Больших усилий стоило говорить естественно: без сострадающих глаз или нарочитой веселости.

— Ты не сможешь ей помочь, никто не сможет ей помочь, посмотри на ситуацию рационально, — сказал один уважаемый в городе врач. — Слишком острая стадия, метастазы в легкие. Это финал. Не трать свою энергию.

 

— Слушай, а почему ты со мной носишься? — вдруг спросила Таня. — Я знаю, что ты человек занятой, приезжаешь на полчаса, делаешь телефон на беззвучку, я же вижу, на сколько звонков ты не отвечаешь, пока тут, со мной…

Мы говорили о неслучайных встречах, о счастье и опыте, об эффекте бабочки и психосоматике, о том, что человек остается с заразой один на один и пытается пробить лбом несущие стены в попытках добиться адекватного лечения.

— Да, это хорошая идея, отличная просто, сделай это, — чуть не захлопала в ладоши Таня, услышав о создании в Первоуральске фонда помощи онкобольным людям. — Здесь ведь даже не в деньгах дело, а в том, что рак сразу делает тебя обособленным.
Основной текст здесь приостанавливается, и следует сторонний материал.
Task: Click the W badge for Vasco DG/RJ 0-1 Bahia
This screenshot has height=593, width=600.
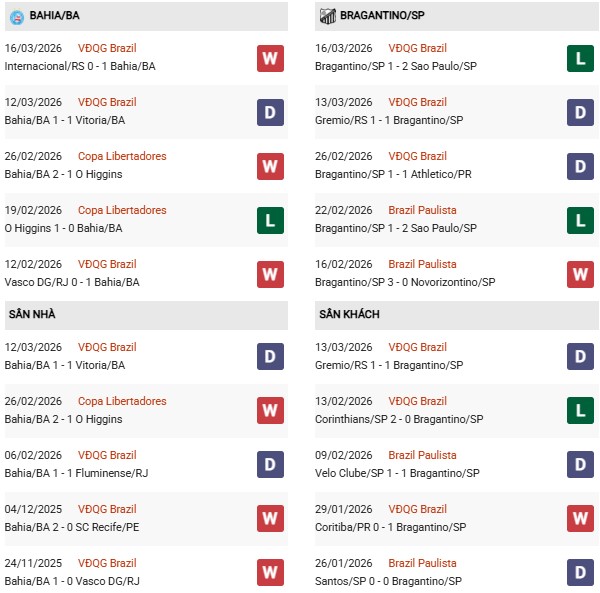Action: pos(270,274)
Люди знают, что это не заразно, но все равно боятся. Нам не с кем и негде общаться, не знаешь, где поделиться и спросить совета.

— Вы знаете, что мне намедни соседка сказала? — включилась в разговор танина мама. — Мол, а зачем вы все рассказываете, фотографируетесь? Стыдно же, еще и без волос. Я бы не стала.

Это отношение общества — мы любим сильных, успешных, здоровых. С красивой фигурой. Если кеды — то Converse. Если туфли — то лабутены, будь они не ладны.

— Какой фонд? А, ясно, в политику собралась, — один из отзывов относительно создания фонда. — А что? Их для этого и создают, особенно накануне выборов.

Спасибо вам, циничные люди, что вы есть — вот именно за цинизм спасибо. А еще спасибо таким людям как Юля Арсеньева из Вологды, которая просто создала фонд «Хорошие люди», просто работает, просто помогает и делится своим опытом с нами, новичками. Основная задача фонда — работа с теми, кто столкнулся с диагнозом, консультации с российскими онкологами (к сожалению, опыт общения с нашими, родными, даже не местными, а из Екатеринбурга, показал — не трогайте эту тему, у нас рак если и есть, то он совсем не страшный и почти не смертельный), консультации с психологами и теми, кто смог победить тяжкий недуг.

— Вашему городу отчаянно не хватает хосписа, — резюмировала Юлия Арсеньева после недолгого общения, послушав историю Тани и многих других.

— Нашему городу отчаянно не хватает любви, — согласилась я.

SMS с таниного номера в 23:30 в воскресенье: «Светлана, здравствуйте. Танечки больше нет с нами»

Полчаса я думала, что ответить.

— Как Клим (сын Татьяны Мадыевской — ред.)?

— Постоянно спрашивает, где моя мамуля.

— Скажите, что она рядом, просто в другом качестве.

— Спасибо вам.

Утром мы усложнили задачу юристам:

— Я понимаю, что вы отдали документы на регистрацию, но мы убираем прежнее название, фонд должен называться «Наша Таня». Как эталон жизнелюбия и борьбы.